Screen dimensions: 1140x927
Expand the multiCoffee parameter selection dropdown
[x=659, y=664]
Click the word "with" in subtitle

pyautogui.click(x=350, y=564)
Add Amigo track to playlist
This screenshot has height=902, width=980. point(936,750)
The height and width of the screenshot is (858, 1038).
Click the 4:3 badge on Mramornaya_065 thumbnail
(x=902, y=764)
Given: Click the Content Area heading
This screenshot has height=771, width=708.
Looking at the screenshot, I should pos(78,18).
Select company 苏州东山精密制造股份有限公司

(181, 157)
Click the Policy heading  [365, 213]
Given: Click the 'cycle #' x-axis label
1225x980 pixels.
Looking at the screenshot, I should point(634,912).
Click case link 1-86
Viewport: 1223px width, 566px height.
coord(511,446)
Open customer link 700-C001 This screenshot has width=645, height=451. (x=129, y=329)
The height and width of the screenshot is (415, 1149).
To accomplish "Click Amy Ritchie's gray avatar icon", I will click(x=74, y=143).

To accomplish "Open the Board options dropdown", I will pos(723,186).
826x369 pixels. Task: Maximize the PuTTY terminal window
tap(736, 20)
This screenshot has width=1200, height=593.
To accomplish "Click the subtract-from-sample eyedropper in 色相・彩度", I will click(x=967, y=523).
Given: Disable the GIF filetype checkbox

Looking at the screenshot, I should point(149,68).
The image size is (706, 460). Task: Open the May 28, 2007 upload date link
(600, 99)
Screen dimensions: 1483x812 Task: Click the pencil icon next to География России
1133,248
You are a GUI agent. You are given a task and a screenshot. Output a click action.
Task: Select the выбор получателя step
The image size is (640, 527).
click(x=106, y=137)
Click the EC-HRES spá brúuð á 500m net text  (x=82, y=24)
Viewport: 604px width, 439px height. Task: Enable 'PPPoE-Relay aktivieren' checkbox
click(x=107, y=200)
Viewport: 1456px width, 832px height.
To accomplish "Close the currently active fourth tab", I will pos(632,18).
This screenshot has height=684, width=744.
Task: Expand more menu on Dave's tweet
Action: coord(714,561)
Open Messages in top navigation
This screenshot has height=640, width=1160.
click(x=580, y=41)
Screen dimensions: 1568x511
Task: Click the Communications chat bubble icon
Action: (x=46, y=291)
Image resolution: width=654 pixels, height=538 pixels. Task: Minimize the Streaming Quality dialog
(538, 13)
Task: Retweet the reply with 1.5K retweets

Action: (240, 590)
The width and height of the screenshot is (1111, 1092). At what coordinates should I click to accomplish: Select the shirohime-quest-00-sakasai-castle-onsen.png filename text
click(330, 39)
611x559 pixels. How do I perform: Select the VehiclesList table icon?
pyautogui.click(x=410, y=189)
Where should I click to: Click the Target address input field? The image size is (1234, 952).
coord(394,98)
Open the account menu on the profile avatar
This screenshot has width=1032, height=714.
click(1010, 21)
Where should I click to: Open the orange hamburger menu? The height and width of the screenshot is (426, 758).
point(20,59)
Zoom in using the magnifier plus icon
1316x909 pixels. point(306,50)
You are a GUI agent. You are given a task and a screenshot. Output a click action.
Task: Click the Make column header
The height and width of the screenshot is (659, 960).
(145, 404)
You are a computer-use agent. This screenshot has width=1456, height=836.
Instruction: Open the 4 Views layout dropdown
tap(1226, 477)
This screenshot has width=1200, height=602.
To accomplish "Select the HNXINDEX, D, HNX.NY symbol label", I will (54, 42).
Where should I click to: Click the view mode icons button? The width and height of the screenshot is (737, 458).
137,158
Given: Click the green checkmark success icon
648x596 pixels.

----

▶ **Exercise instructions**:
Repeat each line of the data above, exactly as it appears, from the first through the line that contains "The height and width of the screenshot is (858, 1038).".

▶ **Exercise result**:
Screen dimensions: 1140x927
Expand the multiCoffee parameter selection dropdown
[x=659, y=664]
Click the word "with" in subtitle

pyautogui.click(x=350, y=564)
Add Amigo track to playlist
This screenshot has height=902, width=980. point(936,750)
The height and width of the screenshot is (858, 1038).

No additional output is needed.